You meet in homes, aren't you a cult?

A cult (of Christianity) is a group that misinterprets the Bible. It is clear that the early church--the church we read about in the Bible--met in homes (see, for example, 1 Corinthians 16:19, Colossians 4:15, and Philemon 1-2).

How, then can meeting in homes be a misinterpretation of the Bible?

It is, of course, not traditional, but Christianity has a long history of breaking with tradition in order to better love Jesus.

Cults also have a habit of claiming exclusive knowledge or practice, and thus attempt to draw their members away from the "outside" world. At Renew we encourage our people to engage with their world, including with family and friends, other churches and groups, and their neighbourhoods and workplace. Furthermore, our pastoral team are all trained in conservative, evangelical Bible colleges, and continue in that tradition.

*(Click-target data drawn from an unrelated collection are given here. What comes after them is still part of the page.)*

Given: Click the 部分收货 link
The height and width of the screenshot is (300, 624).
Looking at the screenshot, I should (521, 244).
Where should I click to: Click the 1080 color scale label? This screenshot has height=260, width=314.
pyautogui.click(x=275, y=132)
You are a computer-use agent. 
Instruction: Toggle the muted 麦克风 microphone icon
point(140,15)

Finally, cults are focused on control. At Renew we have a very open decision-making process that allows everyone to have genuine input.

Apart from our meeting location, Renew is a Christian church very much in the mold of traditional, protestant churches.

How do you worship?

We have a worship team who play keyboard, guitar, and djembe. They all have mics so that Zoom participants can join in worship. However, we don't need to provide any amplification in the room, so live attendees get the beauty of acoustic worship.

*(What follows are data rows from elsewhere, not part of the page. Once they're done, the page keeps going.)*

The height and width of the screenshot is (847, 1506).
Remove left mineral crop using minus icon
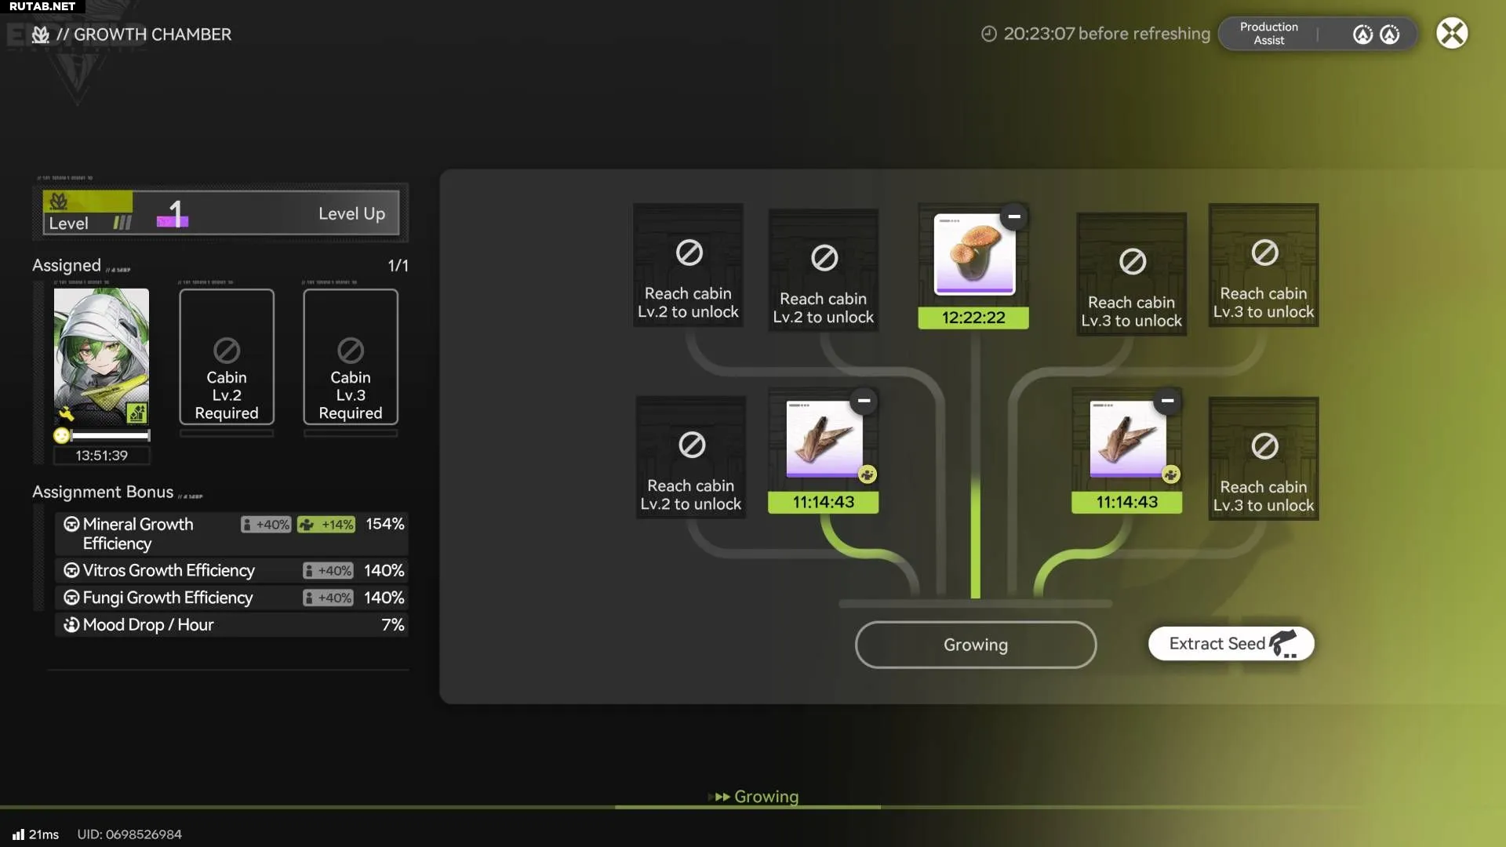[x=864, y=401]
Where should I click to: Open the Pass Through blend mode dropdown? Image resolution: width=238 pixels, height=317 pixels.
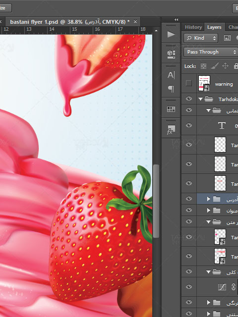pos(211,52)
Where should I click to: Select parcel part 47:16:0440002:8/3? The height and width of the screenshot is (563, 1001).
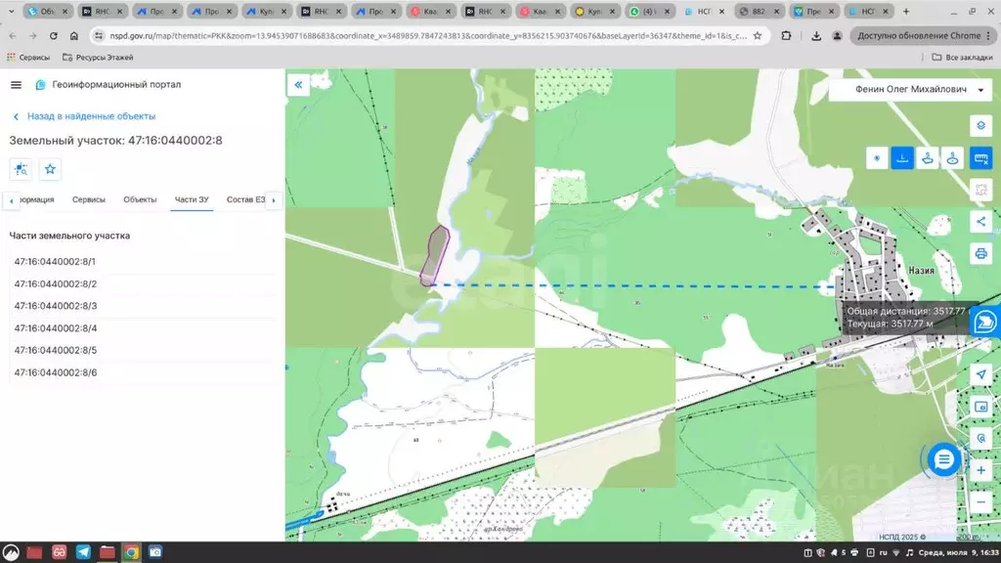coord(56,306)
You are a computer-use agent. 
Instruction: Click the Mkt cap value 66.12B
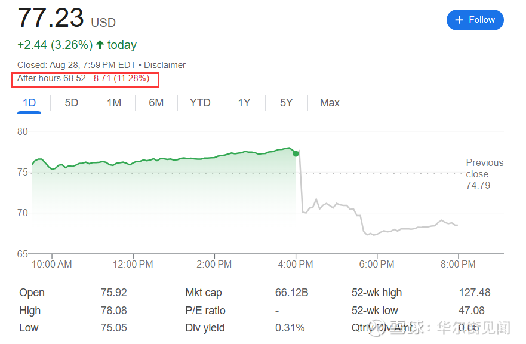point(291,293)
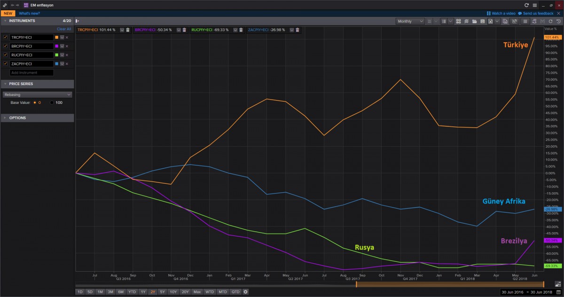Open the Monthly interval dropdown
This screenshot has width=564, height=297.
[410, 21]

(Oh, and the worship team are at the back, so we can focus on the worship instead of the team. Radical, eh?)

How does preaching work?

We have multiple preachers, and we all try to mix up our styles, although we do try to lean towards an interactive approach. Preachers also have a microphone so Zoom participants can hear them clearly.

How does Zoom fit in?

We show our Zoom participants on a big TV at the front of the room, and their voices come from there, so that they are like a part of the congregation. From their perspective, we provide two cameras, one showing the congregation (so they can join in) and one showing the preacher (during the sermon), so they can focus on the message. We use a waiting room to make sure we don't get Zoom bombed, so please contact us if you're planning on joining in on Zoom.

What about parking?

Good question! Our Zoom hubs all have plenty of street parking, so we don't annoy the neighbours or each other.

How do I know which door to go in?

Well, so long as you get the house right, it doesn't really matter. One of our three values is "gracious community," and we mean it.

(When we're at 17 Thomas Duncan Court, church is downstairs, though, just in case you're wondering.)